Scott McLeod's recent post got me thinking. Last week my child came home from school and we were talking about one of her classes, how it was going, and what she was doing. This was not a class that she wanted to take, but one that her mother emphasized would be good for her and a good challenge. She commented, without agreeing it was enjoyable of course, that it was a course that she might come to like. I asked her why. "Because in my other classes it's just memorization, but in this class, there are no correct answers. I can be creative. It doesn't have to be one and only one answer."
I think this is really a depressing state of affairs that students see education as this low-level, input-regurgitate style approach. Some of this is necessary to get basic facts, but to base the entire educational curriculum not only doesn't advance our future leaders, but also doesn't push our kids' thinking and challenge their thoughts.
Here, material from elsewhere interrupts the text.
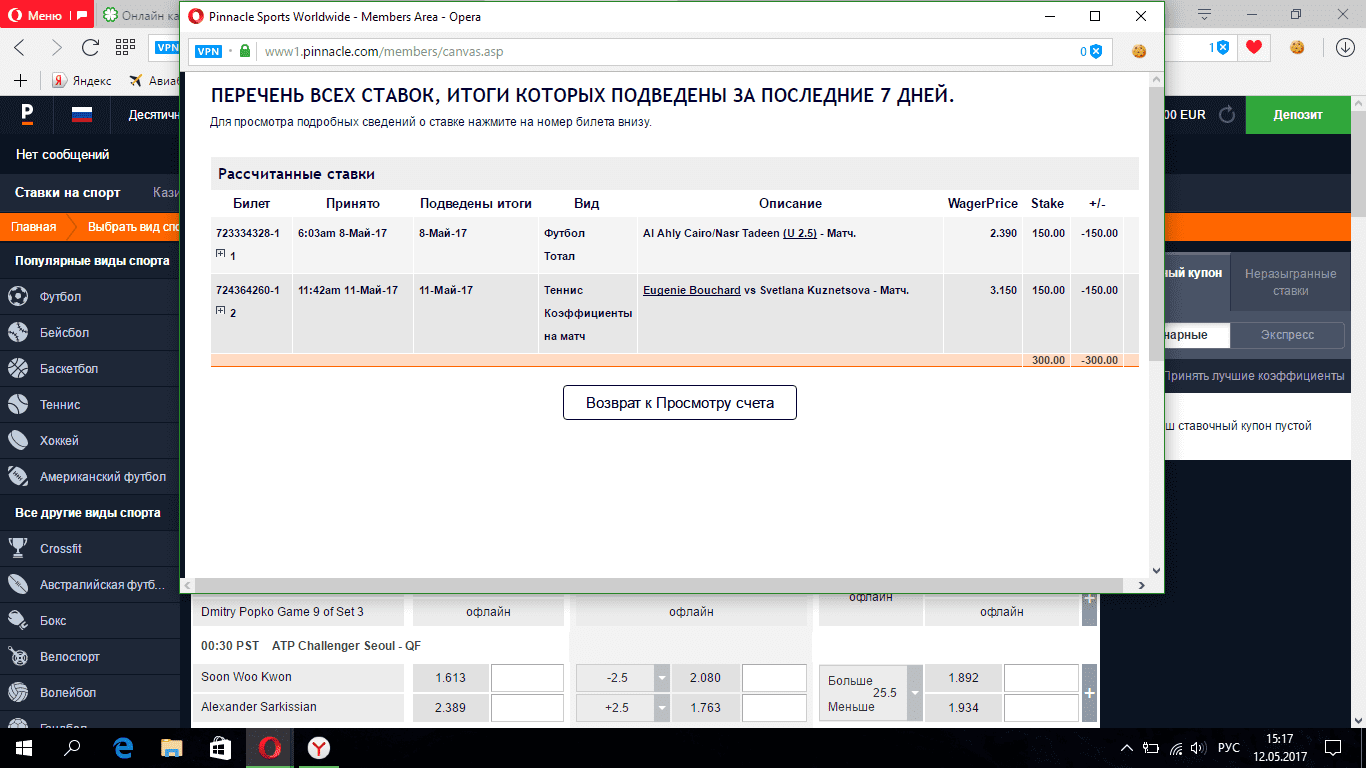Expand ticket 724364260-1 details with plus icon
This screenshot has width=1366, height=768.
(x=220, y=311)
How are we helping students to see what life and the rest of the world has to offer if we are set in a "sit and git" style of teaching and learning? How are students collaborating with those outside their district, state, and country to compare how others are learning, how they are similar and different from themselves, and how their culture is really not as foreign as we may think? Why is it that in the 21st century we still have teaching focused on the teacher and not the student? How are teachers being encouraged (and restricted from) using the vast amounts of technology available to them? Are there support systems in place to make all this happen?
What am I doing to combat these challenges? In my own classroom students Skype with and collaborate with other classrooms around the world - Spain, Argentina, France, US. Students create their own stories, both digital and face-to-face in class, offering the direction of where the lesson will go, the vocabulary to be learned, and the conversation to be entered. Check out these stories!
My daughter did not set out in the conversation to accuse anyone of anything, nor am I. However, it was a very bold statement of what life is like for high school students around the country. Thank you Mr. McLeod for your timely post regarding the 3 Big Shifts. I think we still have a ways to go.